取り組む内容 | 一覧のうち、「What do you see at coordinates (100, 161)」を含む行で始まり「center [100, 161].」を含む行で終わる部分を、両端の行も含めて一字一句そのまま書き写してください。画像は回答に含めないでください。
══ 表示される情報
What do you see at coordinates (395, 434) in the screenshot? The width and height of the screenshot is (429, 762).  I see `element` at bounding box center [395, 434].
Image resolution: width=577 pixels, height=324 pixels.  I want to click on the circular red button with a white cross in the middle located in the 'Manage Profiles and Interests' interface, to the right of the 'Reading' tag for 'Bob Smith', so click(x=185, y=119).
════
══ 表示される情報
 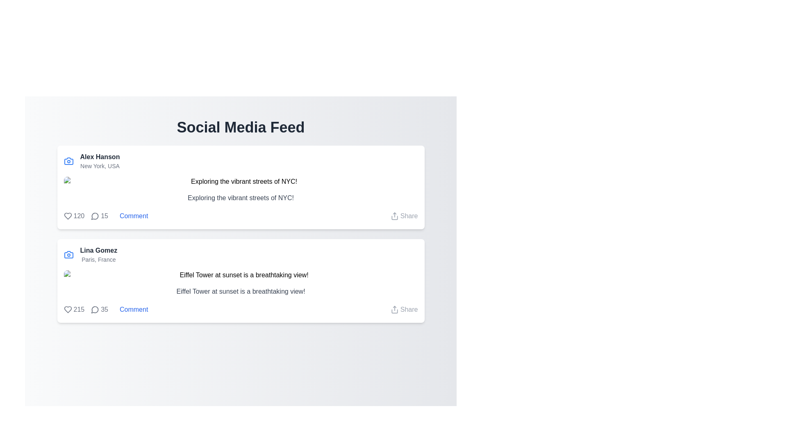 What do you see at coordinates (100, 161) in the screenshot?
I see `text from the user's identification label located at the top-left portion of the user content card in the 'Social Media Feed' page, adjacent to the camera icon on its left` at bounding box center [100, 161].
════
══ 表示される情報
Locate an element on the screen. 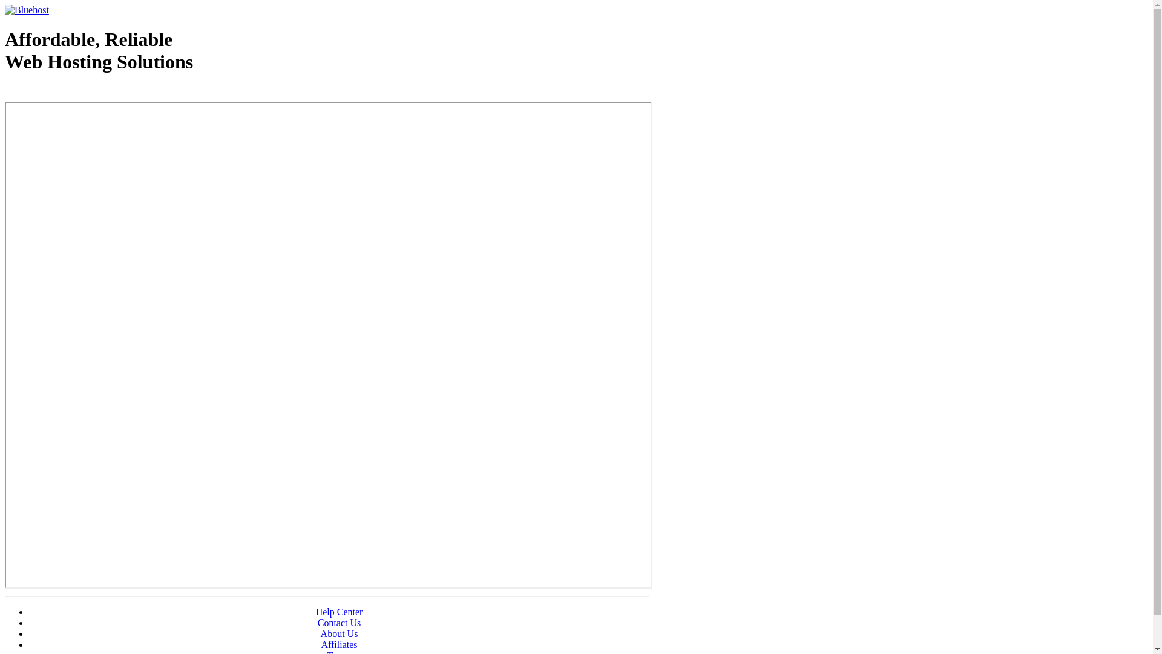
════
この課題への回答 |
  What do you see at coordinates (100, 161) in the screenshot?
I see `text from the user's identification label located at the top-left portion of the user content card in the 'Social Media Feed' page, adjacent to the camera icon on its left` at bounding box center [100, 161].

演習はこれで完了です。